Citizens United Fact Sheet
Citizens United: a High-Stakes Rush to Erode Campaign Laws?
An Issues Backgrounder From Justice at Stake
Citizens United v. Federal Election Commission, re-argued Sept. 9 before the U.S. Supreme Court, has the potential to fundamentally weaken national and state campaign finance laws.
The case raises this question: Should the court overturn longstanding precedents, and allow corporate treasuries to pour millions of dollars into U.S. elections? The New York Times editorialized that such a decision would be a “disaster for democracy.” In the long term, any Citizens United ruling will be echoed in the states, potentially exposing elected court systems to new special-interest attacks.
The Case
Citizens United, a conservative nonprofit group that gets corporate funding, produced an election-year documentary critical of Hillary Rodham Clinton. During the 2008 Democratic presidential primary season, it sought to distribute “Hillary: The Movie” by cable television video-on-demand.
A federal court said the documentary fell under the 2002 Bipartisan Campaign Reform Act, also known as McCain-Feingold. That law bars nonprofit groups from using corporate funds to advocate for or against a federal candidate in the 30 days before a primary and 60 days before a general election.
The Precedents
After hearing oral arguments last spring, the Supreme Court did not issue a narrow ruling on whether the government could bar the Citizens United documentary at election time. Instead, the court set a rehearing and broadened the case dramatically, saying it would examine whether any ban on corporate election spending violates the First Amendment. Specifically, it signaled it might overturn two cases in which such bans were held to be constitutional: Austin v. Michigan Chamber of Commerce, a 1990 case involving a Michigan election law; and a portion of McConnell v. FEC, a 2003 decision upholding McCain-Feingold.
The Stakes for State Courts
If the high court overturns established precedent, it could wipe out federal limits on corporate treasury spending whose origins date back to 1907. Corporate and union money could then flood federal elections.

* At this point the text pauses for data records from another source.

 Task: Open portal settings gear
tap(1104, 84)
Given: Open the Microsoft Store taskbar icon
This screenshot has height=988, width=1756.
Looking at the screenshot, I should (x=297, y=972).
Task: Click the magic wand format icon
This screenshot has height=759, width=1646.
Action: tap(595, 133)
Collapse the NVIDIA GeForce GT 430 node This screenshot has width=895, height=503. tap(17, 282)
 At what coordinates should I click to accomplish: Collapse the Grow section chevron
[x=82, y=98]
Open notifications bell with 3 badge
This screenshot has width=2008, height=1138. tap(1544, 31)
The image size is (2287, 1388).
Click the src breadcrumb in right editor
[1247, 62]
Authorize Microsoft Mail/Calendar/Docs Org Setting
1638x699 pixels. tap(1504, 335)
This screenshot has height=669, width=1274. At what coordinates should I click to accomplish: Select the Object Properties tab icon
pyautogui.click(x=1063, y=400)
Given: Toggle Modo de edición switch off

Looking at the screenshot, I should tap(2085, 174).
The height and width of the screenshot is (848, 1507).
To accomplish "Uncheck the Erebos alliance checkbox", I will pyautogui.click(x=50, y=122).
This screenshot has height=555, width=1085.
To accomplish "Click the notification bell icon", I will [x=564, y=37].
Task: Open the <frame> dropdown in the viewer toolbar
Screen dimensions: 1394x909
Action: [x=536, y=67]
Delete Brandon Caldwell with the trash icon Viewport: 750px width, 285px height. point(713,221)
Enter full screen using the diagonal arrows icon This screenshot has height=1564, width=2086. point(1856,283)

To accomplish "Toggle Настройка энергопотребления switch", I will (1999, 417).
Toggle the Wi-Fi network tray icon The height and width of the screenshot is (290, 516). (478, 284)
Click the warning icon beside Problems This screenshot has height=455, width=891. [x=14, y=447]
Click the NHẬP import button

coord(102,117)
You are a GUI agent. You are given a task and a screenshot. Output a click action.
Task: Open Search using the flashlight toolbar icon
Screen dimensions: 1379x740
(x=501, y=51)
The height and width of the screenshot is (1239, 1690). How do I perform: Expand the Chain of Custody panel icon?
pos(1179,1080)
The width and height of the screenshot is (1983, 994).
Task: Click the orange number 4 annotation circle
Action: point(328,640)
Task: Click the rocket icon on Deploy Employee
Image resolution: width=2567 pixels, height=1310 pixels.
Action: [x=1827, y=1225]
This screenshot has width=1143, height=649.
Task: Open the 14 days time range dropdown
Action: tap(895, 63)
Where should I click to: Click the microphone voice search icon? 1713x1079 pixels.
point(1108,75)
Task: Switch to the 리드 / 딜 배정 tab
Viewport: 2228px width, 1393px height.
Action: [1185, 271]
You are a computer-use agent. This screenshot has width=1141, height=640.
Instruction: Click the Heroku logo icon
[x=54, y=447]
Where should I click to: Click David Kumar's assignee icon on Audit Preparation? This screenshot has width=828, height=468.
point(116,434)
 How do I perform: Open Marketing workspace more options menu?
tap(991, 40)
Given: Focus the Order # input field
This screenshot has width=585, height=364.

Moreover, many states impose some limits on corporate election spending, and those laws also could be overturned if the federal corporate/union bans are struck down.
States with elected courts would be especially vulnerable. Special-interest spending in court races has soared in the last decade, raising widely publicized questions about whether justice is now “for sale.” The Supreme Court’s June 2009 decision in Caperton v. Massey spotlighted the problems of special-interest spending in judicial elections and gave a victory to defenders of fair and impartial courts.
An adverse decision in Citizens United, however, could destroy those gains and erode confidence in fair courts. For this reason, Justice at Stake and 19 civic and legal reform groups filed an amicus curiae brief in the Citizens United case, urging the Supreme Court to affirm earlier rulings upholding campaign finance rules.